As he launched that straight left, the resistance of the air held his coat sleeve stationary. He had the peculiar sensation of feeling his sleeve peeled back from his arm, and the bare arm flashed forward in a quick punch which connected.

But the second man was busy. He swung a slingshot, and only missed Swift’s head by a matter of inches.

“The damned spy!” yelled the man who staggered back under the impetus of Swift’s punch.

Art knew he was no match for the two men, and jumped to one side, hoping to get where he could have his back to the wall. But they understood his maneuver and closed on him from different angles.

He ducked, caught a punch on the back of the head, felt his stomach grow cold as a fist landed in the solar plexus, and dropped to his knees. He flung out his arm, reaching for the legs that sought to kick him in the face, caught an ankle, jerked it, and had the satisfaction of seeing the man go down.

Chapter 7

The Man Who Mastered Time

With a roar Nick Searle joined the conflict.

That was the determining factor. The men had hardly expected an equal battle. Having Swift down and getting ready to knife him was one thing; having that wiry young man on hands and knees grabbing at their ankles while another man swung lusty fists was quite another.

It took but four punches to decide the battle. The two bandits sprawled on the cement.

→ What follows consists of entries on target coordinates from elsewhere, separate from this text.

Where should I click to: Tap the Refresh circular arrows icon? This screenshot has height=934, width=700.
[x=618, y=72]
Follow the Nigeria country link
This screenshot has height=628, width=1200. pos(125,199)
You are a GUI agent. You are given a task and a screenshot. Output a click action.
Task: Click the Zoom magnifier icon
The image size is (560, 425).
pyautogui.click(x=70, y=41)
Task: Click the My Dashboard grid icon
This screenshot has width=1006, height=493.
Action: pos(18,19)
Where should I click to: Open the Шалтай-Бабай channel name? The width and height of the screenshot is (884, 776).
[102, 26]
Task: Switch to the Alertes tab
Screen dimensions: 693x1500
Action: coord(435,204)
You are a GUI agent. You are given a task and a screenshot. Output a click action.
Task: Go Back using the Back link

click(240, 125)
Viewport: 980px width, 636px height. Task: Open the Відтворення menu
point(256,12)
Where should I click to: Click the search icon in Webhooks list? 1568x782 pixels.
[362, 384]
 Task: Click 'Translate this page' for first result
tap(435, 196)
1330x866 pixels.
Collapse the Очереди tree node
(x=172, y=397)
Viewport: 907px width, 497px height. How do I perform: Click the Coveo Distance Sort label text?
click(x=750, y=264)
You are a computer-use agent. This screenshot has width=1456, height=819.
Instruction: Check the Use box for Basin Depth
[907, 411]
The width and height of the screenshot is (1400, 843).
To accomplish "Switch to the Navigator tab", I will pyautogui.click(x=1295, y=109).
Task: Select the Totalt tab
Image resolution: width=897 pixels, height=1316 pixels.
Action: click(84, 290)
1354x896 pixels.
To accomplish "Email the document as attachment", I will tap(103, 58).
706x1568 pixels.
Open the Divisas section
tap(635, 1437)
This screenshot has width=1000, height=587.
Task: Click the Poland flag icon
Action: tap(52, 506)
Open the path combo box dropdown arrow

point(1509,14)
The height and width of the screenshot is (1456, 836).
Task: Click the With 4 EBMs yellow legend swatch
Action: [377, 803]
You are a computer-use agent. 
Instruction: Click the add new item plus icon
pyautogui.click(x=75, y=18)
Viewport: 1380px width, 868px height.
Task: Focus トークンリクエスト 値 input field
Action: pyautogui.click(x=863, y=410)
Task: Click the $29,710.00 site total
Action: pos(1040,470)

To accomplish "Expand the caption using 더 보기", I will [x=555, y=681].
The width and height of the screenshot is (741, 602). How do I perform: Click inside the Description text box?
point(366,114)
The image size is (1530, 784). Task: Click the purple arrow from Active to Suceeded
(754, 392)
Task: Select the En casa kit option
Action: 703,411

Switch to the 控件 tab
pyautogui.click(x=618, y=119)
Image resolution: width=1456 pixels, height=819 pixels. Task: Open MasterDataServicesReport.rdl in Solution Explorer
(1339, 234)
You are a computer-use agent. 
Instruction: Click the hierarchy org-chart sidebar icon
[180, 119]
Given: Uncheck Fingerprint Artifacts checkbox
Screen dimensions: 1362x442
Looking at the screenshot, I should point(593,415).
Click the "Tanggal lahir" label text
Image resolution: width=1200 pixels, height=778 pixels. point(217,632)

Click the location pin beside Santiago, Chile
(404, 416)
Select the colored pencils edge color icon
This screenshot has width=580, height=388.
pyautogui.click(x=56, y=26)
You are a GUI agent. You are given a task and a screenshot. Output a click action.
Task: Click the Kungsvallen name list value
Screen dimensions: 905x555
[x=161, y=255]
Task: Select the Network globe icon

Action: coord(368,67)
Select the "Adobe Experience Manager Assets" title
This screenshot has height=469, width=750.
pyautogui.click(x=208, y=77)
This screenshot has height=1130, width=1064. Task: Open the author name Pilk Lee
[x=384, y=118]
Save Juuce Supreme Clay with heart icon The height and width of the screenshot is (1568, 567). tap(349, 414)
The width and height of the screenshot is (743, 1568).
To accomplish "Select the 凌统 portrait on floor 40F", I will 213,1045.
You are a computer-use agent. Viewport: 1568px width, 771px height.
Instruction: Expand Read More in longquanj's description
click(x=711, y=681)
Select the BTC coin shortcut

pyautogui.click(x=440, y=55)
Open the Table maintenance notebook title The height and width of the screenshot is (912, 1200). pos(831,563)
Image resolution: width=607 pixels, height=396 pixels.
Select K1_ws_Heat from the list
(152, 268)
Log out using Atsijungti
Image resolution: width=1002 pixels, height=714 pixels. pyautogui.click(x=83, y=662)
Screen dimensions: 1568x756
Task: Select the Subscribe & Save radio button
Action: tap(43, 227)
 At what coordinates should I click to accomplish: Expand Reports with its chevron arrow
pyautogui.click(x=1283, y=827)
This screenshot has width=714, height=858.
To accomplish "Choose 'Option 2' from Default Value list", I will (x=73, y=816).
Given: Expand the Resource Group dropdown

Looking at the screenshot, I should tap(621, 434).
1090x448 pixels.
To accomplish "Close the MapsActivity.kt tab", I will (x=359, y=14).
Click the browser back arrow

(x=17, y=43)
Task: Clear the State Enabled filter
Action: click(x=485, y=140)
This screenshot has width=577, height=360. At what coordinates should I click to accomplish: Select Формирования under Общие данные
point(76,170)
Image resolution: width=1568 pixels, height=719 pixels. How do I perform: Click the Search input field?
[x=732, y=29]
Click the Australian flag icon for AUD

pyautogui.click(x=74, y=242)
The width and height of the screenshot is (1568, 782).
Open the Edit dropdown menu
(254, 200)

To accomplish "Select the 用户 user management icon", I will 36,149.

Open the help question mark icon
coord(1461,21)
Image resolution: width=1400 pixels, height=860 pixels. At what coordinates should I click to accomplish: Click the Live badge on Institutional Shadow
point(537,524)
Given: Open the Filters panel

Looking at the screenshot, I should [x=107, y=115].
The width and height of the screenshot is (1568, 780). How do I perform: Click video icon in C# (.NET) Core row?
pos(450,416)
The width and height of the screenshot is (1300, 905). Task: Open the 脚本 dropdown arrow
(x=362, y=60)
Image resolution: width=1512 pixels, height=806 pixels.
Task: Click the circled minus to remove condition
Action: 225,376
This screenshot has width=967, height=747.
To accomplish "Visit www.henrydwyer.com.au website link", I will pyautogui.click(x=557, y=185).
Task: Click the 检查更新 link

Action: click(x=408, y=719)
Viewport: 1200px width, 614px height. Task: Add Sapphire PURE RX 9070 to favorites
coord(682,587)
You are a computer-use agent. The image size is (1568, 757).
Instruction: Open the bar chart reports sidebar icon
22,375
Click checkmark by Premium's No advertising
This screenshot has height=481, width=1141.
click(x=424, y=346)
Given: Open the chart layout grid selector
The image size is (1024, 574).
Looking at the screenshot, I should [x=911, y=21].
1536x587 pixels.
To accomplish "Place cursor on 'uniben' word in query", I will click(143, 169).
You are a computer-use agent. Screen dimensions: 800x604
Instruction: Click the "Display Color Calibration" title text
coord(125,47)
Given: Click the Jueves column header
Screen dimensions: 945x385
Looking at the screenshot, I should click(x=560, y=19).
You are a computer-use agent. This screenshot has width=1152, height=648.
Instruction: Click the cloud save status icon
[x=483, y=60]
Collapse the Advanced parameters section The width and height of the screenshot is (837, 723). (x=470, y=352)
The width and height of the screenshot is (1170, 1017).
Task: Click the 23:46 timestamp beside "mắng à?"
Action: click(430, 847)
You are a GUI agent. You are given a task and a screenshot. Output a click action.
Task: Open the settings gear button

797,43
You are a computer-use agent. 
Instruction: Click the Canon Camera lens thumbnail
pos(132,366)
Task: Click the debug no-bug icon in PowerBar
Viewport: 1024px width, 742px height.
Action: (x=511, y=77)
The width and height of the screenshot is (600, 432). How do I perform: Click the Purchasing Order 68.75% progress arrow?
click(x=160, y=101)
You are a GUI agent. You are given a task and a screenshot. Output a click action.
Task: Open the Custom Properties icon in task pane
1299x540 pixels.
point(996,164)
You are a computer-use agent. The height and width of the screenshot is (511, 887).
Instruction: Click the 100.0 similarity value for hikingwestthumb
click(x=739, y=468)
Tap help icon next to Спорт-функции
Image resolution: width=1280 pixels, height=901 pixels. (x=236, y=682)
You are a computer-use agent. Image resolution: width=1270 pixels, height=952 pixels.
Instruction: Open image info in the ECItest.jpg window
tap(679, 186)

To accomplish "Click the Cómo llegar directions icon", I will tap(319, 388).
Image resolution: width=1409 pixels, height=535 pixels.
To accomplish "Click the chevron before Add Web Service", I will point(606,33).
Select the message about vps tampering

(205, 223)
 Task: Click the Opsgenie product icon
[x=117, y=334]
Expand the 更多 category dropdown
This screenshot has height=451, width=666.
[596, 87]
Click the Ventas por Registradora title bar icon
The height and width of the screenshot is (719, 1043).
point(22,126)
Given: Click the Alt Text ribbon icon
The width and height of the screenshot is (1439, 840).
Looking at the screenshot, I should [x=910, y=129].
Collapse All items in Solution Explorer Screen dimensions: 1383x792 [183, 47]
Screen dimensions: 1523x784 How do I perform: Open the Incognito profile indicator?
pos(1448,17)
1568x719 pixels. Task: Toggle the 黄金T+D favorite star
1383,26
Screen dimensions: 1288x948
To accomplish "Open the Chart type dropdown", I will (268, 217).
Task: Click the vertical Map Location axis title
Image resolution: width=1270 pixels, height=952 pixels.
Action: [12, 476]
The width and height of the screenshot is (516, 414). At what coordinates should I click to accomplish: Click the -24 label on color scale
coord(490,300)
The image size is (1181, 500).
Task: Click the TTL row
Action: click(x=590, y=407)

Swift was still on hands and knees, writhing in pain. But he had managed to tackle both of his adversaries with groping hands which had kept them from doubling up on Searle.

“Hurt?” asked Searle.

Swift made a wry face, gasping for breath.

“Wind — knocked — out.”

Searle helped him to his feet.

After a few seconds Swift got over the temporary paralysis of the diaphragm which had been induced by the blow he had received, and gave a wry grin.